Born of mixed parentage, Ashok was raised without any caste or religion, giving him a uniquely post-racial and post-religious Indian perspective. Even through successful careers in marketing, advertising, journalism and scriptwriting, Ashok retained his childhood fascination with the ancient literature of India. With the Ramayana Series® he embarked on a massively ambitious publishing project he calls the Epic India Library. The EI Library comprises Four Wheels: Mythology, Itihasa, History, and Future History. The Ramayana Series® and Krishna Coriolis are part of the First Wheel. The Mahabharata Series is part of the Second Wheel. Ten Kings and the subsequent novels in the Itihasa Series dealing with different periods of recorded Indian history are the Third Wheel. Novels such as Vertigo, Gods of War, The Kali Quartet, Saffron White Green are the Fourth Wheel.
He is one of the few living Indian authors whose contribution to Indian literature is acknowledged in The Picador Book of Modern Indian Writing and The Vintage Anthology of Indian Literature. His writing is used as a teaching aid in several management and educational courses worldwide and has been the subject of several dissertations and theses.
Ashok is 48 years old and lives with his family in Mumbai. He is always accessible to his readers at www.ashokbanker.com—over 35,000 have corresponded with him to date.

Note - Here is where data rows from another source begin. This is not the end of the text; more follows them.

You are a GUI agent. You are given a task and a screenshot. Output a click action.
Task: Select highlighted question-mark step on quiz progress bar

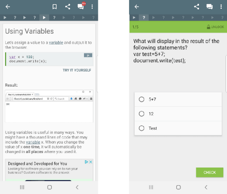click(144, 18)
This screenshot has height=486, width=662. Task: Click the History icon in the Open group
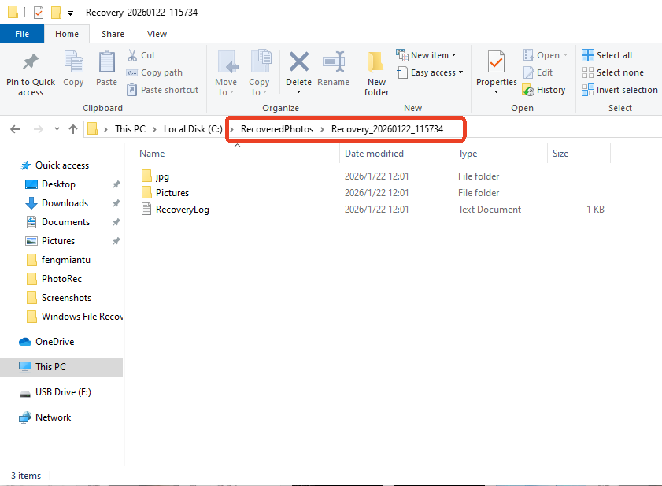tap(544, 90)
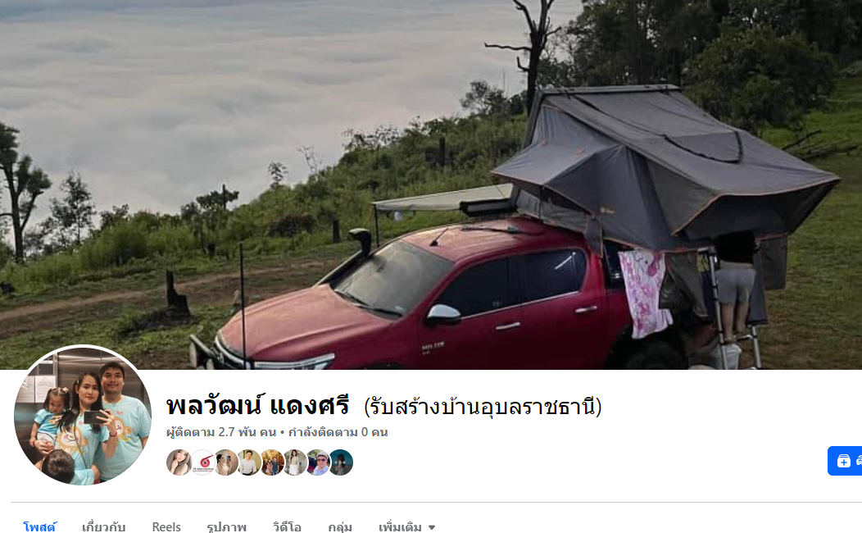The width and height of the screenshot is (862, 533).
Task: View the family profile picture
Action: point(83,415)
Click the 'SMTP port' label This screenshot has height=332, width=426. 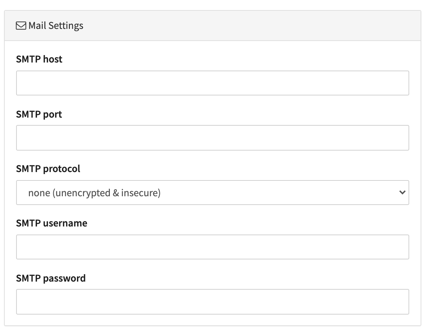tap(39, 114)
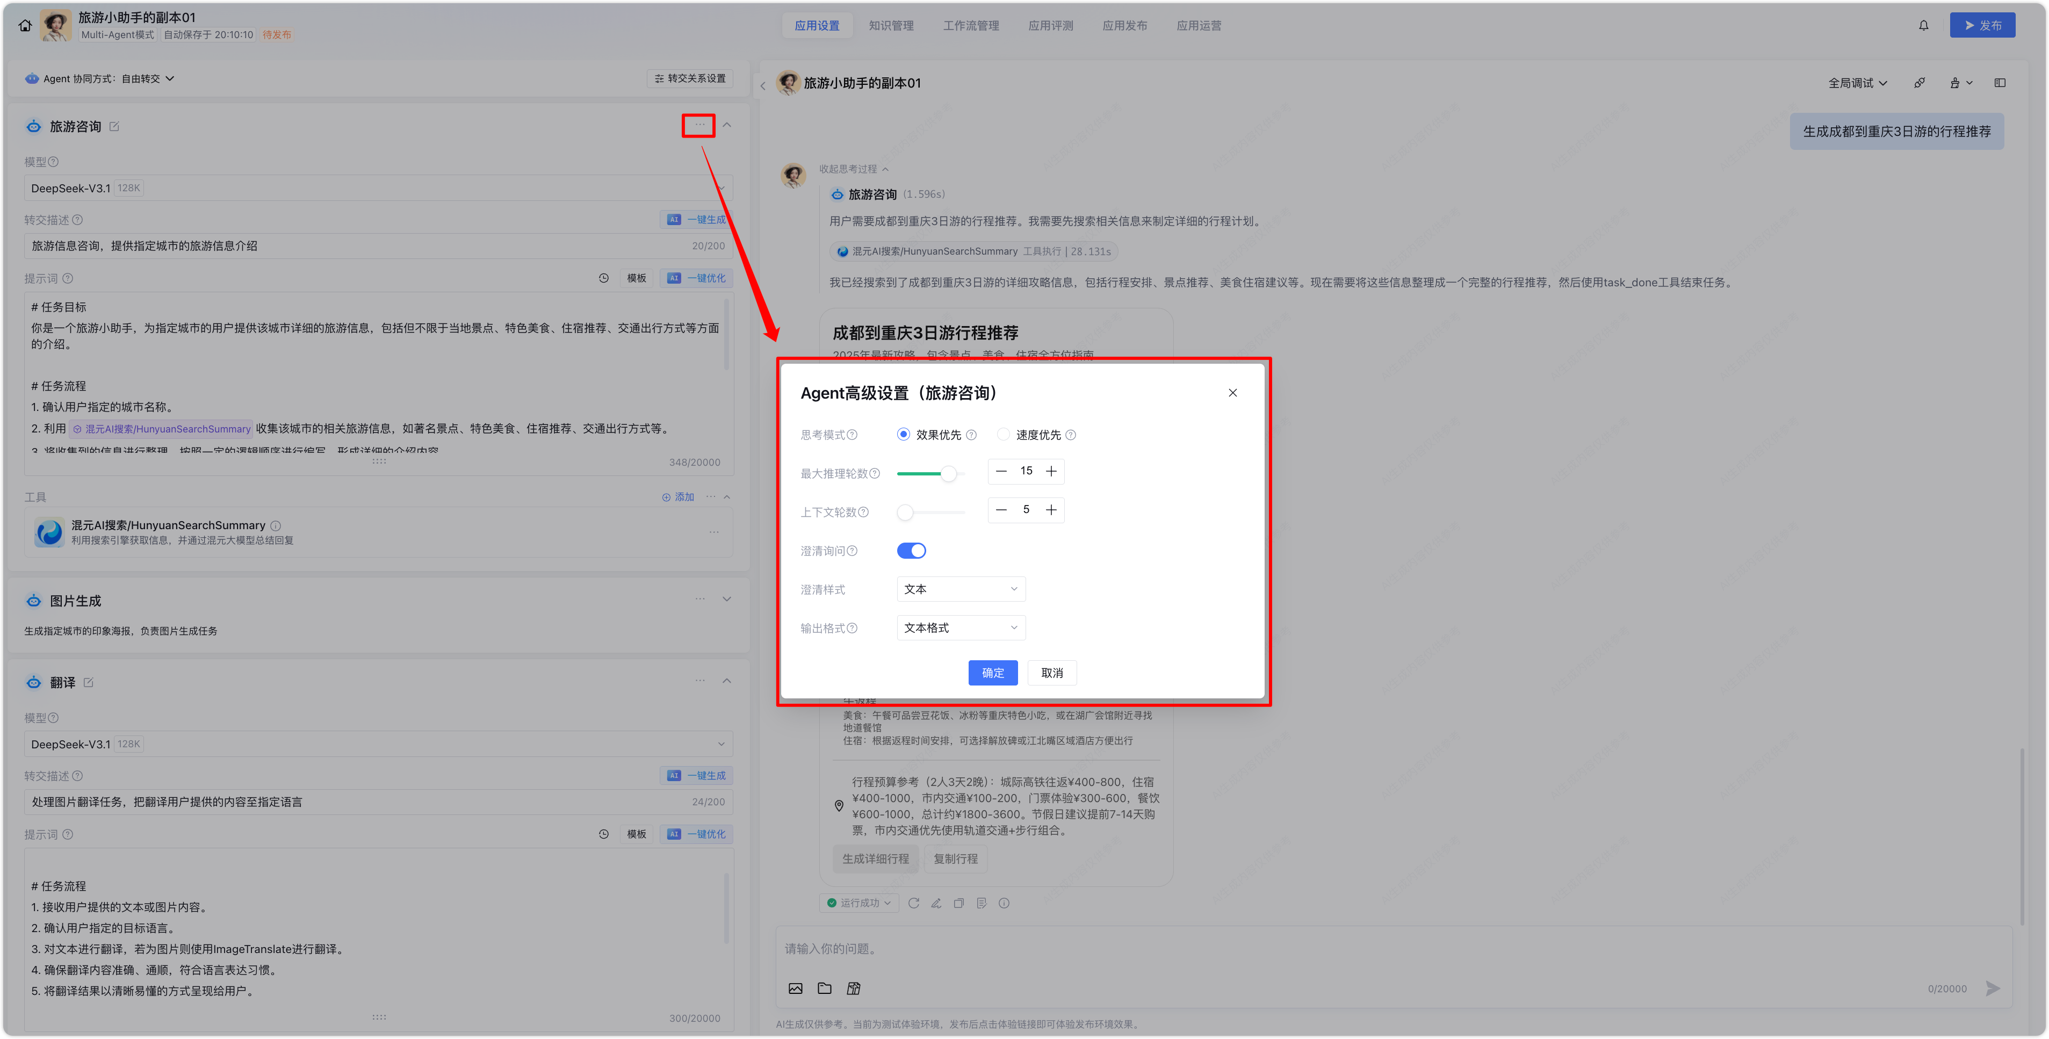Select 速度优先 thinking mode

tap(1004, 434)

He looks forward to hearing from you.
||Om||
We bow first to Nara-Narayana
and Devi Saraswati
before uttering the first word
of this great endeavour . . .
Jaya!
||Invocation||
.
||Om Ganesha Namaha||
Invoking the power of the infinite om,
with the tip of your ink-dipped tusk
you first recorded this tale of tales
as dictated by the venerable Krishna Dwaipayana Vyasa.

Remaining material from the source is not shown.